_Problem:_
An exact transcription of the lines from the one holding "At what coordinates" to the end of the entries below, and nothing more, is the required answer. Please omit the pictures.

_Data extract:_
== Segment start ==

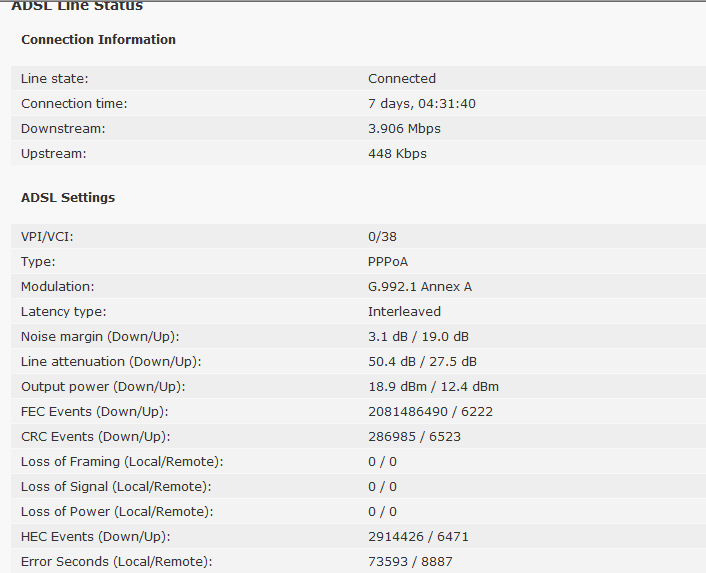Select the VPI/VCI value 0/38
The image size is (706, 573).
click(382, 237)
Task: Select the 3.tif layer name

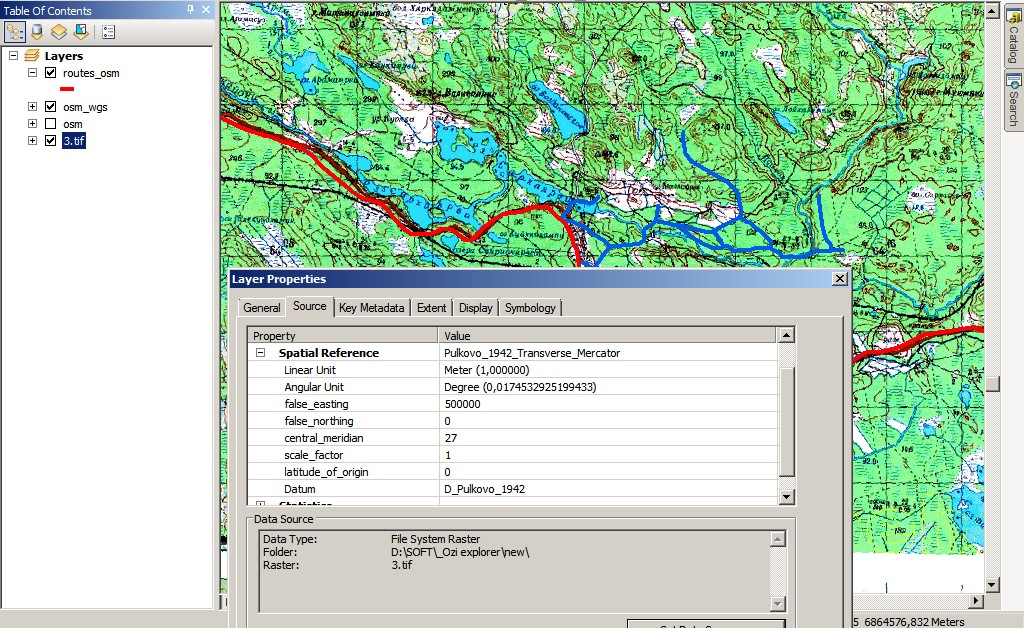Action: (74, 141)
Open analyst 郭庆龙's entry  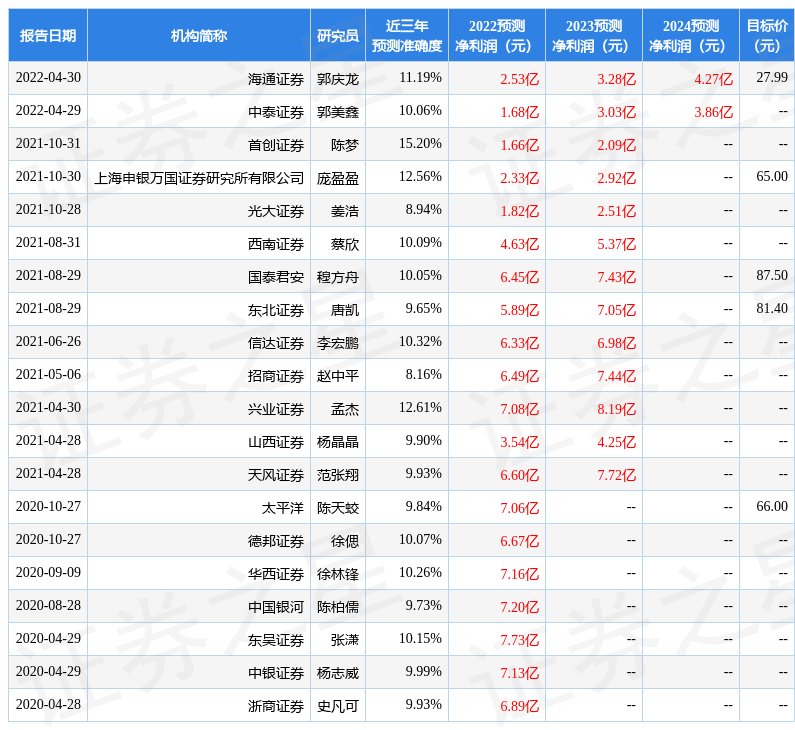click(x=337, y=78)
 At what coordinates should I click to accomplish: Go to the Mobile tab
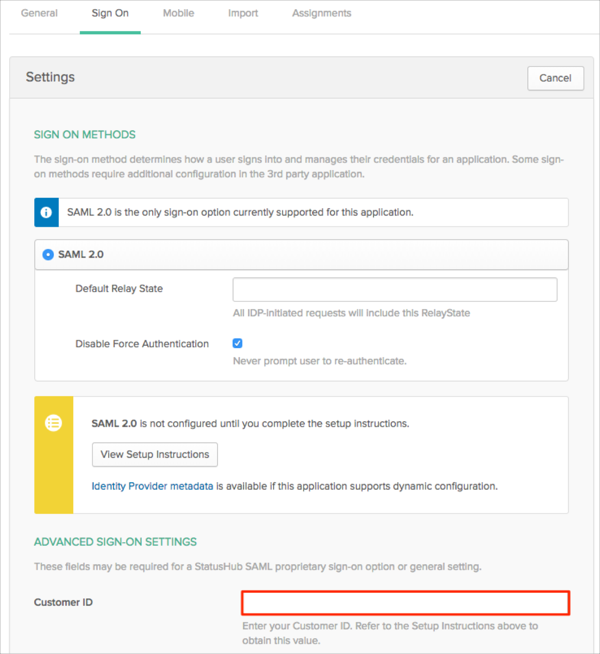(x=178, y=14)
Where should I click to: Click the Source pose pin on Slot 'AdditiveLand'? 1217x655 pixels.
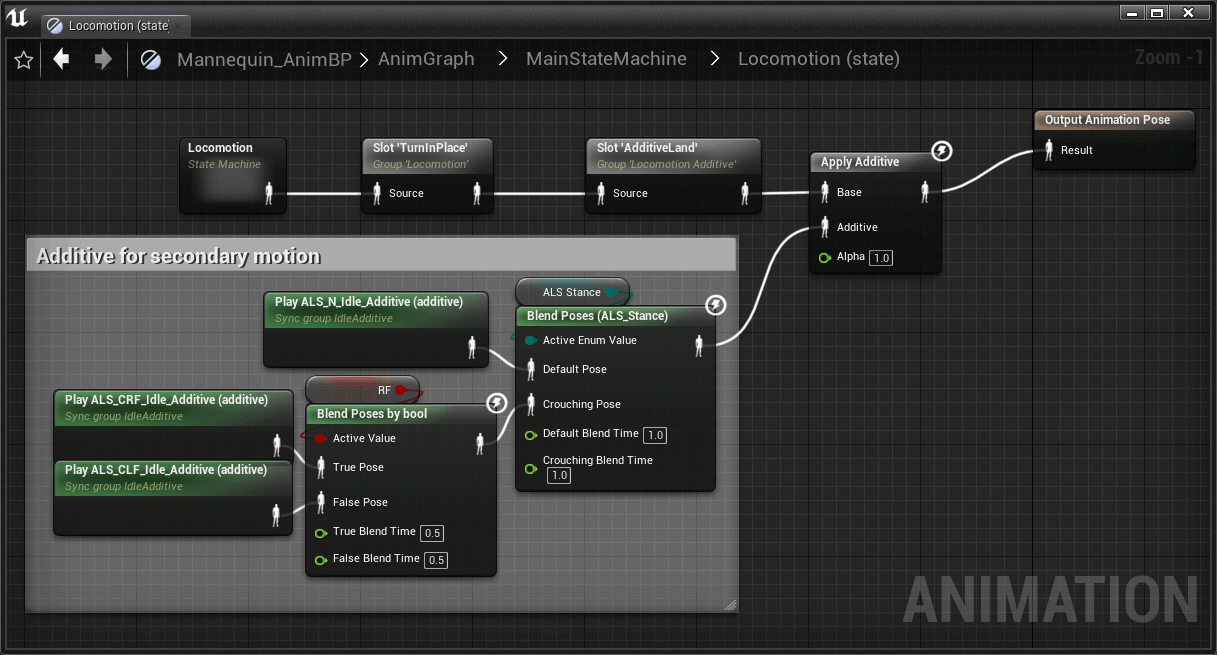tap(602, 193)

== Segment end ==

_Written solution:_
 At what coordinates should I click to accomplish: Go to the Mobile tab
(x=178, y=14)
Where should I click to: Click the Source pose pin on Slot 'AdditiveLand'? 1217x655 pixels.
tap(602, 193)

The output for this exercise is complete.